Comparators find themselves as important components in many applications, including medium resolution (8-10 bits) Analog to Digital (A/D) converters, memory circuits such as Dynamic Random Access Memory (DRAM) and Static RAM, and Sigma-Delta A/D converters. In modern embedded circuit applications, such as the digital camera, reducing the physical size and the power consumption of fast comparators is of paramount importance due to the large number of comparators used. For example, circuits such as the DRAM, SRAM, and the CMOS imaging array may require one or two comparator circuits for each column. Thus, a typical 1024 by 1024 CMOS image array can require over two thousand comparator circuits for sensing the analog signal levels generated by the array. A reduction in size of the comparator will therefore reduce manufacturing costs and yield a more compact final product. Additionally, in a typical CMOS image array, each comparator will be part of an A/D converter for each column and will typically be called on to perform a comparison every 50 nanoseconds. Thus, a faster comparator will improve image resolution by allowing a greater number of image sensor columns to be sensed in a given period of time.
For high speed applications, a circuit known as a regenerative latch (also called a positive feedback latch) may be used to translate a small difference in the input signal levels into much larger output signal levels in a short period of time.
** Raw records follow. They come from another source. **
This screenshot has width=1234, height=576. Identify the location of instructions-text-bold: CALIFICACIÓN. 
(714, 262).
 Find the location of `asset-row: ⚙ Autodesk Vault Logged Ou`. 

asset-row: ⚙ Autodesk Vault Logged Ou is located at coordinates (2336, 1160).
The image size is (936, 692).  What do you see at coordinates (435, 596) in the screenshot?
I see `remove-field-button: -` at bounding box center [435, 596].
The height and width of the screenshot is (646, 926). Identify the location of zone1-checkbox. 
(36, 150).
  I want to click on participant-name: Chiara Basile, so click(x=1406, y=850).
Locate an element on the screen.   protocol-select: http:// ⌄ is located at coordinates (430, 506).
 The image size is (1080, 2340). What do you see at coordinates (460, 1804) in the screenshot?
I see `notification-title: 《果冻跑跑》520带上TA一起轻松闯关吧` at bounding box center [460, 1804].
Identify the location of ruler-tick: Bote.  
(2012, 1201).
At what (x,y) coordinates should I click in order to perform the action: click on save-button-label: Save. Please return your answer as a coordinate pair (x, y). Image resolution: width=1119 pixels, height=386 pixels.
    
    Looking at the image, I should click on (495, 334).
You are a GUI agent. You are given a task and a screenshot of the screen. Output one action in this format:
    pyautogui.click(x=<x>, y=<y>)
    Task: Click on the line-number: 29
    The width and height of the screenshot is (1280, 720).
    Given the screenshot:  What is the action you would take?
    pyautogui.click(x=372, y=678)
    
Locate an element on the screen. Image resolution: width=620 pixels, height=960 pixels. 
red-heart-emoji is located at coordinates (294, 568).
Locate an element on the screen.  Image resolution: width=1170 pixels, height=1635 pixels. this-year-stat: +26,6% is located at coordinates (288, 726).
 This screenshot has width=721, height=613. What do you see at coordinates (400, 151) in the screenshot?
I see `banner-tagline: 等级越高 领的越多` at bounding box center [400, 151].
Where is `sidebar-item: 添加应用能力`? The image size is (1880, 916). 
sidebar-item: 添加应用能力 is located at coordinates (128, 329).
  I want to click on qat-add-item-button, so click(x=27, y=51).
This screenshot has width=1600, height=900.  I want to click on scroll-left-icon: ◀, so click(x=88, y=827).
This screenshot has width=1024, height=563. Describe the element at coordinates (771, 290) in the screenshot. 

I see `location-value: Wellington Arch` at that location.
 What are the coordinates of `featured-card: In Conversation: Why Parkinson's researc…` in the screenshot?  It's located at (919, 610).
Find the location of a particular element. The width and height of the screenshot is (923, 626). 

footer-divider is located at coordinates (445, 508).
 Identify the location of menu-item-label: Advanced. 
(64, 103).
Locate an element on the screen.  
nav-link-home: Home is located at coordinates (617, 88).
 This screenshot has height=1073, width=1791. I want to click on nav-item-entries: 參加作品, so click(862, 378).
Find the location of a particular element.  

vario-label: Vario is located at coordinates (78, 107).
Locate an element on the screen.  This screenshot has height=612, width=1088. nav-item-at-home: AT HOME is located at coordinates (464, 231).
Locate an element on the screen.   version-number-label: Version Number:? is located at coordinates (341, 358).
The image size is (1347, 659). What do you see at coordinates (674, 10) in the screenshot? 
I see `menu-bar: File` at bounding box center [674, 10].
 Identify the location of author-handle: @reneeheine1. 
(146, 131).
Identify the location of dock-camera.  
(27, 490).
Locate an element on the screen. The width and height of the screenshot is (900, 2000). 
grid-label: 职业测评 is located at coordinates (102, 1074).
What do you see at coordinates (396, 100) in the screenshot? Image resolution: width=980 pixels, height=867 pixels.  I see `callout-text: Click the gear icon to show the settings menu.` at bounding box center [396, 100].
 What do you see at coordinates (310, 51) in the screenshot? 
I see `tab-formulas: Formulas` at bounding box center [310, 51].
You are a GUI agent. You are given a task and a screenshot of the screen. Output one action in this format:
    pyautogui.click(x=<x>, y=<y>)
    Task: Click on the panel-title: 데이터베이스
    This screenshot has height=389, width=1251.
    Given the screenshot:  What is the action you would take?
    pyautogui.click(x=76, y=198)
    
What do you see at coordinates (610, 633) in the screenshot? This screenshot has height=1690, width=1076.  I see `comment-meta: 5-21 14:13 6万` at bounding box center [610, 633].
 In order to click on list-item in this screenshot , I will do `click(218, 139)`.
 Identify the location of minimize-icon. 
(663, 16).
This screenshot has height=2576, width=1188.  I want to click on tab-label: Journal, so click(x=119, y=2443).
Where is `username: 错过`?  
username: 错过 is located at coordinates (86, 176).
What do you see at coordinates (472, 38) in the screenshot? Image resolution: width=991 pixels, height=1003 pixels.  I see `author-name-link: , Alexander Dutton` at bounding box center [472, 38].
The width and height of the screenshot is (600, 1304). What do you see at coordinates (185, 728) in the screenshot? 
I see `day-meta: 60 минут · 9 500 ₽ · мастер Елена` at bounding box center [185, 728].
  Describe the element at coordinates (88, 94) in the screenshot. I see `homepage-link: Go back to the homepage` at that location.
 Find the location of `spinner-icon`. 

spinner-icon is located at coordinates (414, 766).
Latches work well in implementing logic circuits such as the flip-flop. However, a latch cannot be used by itself as a comparator circuit when the input signal levels to be compared differ by less than the voltage required to toggle the latch. That is because the latch has only two stable states, such that the smallest difference between the two input signal levels will be enough to launch the outputs towards one of the two stable states. Even if the circuit elements in the latch were perfectly matched to yield zero input offset levels, the significant positive feedback in a latch will be enough to uncontrollably amplify the slightest and shortest noise spike at the inputs. To toggle the latch into another state, the difference in input levels must be greater than the latch toggle voltage. In a typical modern latch built using Metal Oxide Semiconductor (MOS) technology, this toggle voltage is approximately 30 mv. Thus, input signal levels differing by less than 30 mv will have no effect on the output of the latch.
One way to retain the fast and reliable switching characteristics of a latch when comparing two signals which differ by less than the toggle voltage is to use an amplifier stage in front of the latch. The input signals are first amplified to a level that is sufficient to overcome the latch toggle voltage. The amplified levels are then fed to the latch which will then be toggled into the correct output state.
The addition of a separate amplifier stage, however, results in more power consumption, requires greater physical area on the integrated circuit die, and will reduce the overall speed of the comparison because of the additional delay introduced by the separate amplifier stage. Therefore, a novel comparator circuit is needed to overcome some or all of these disadvantages.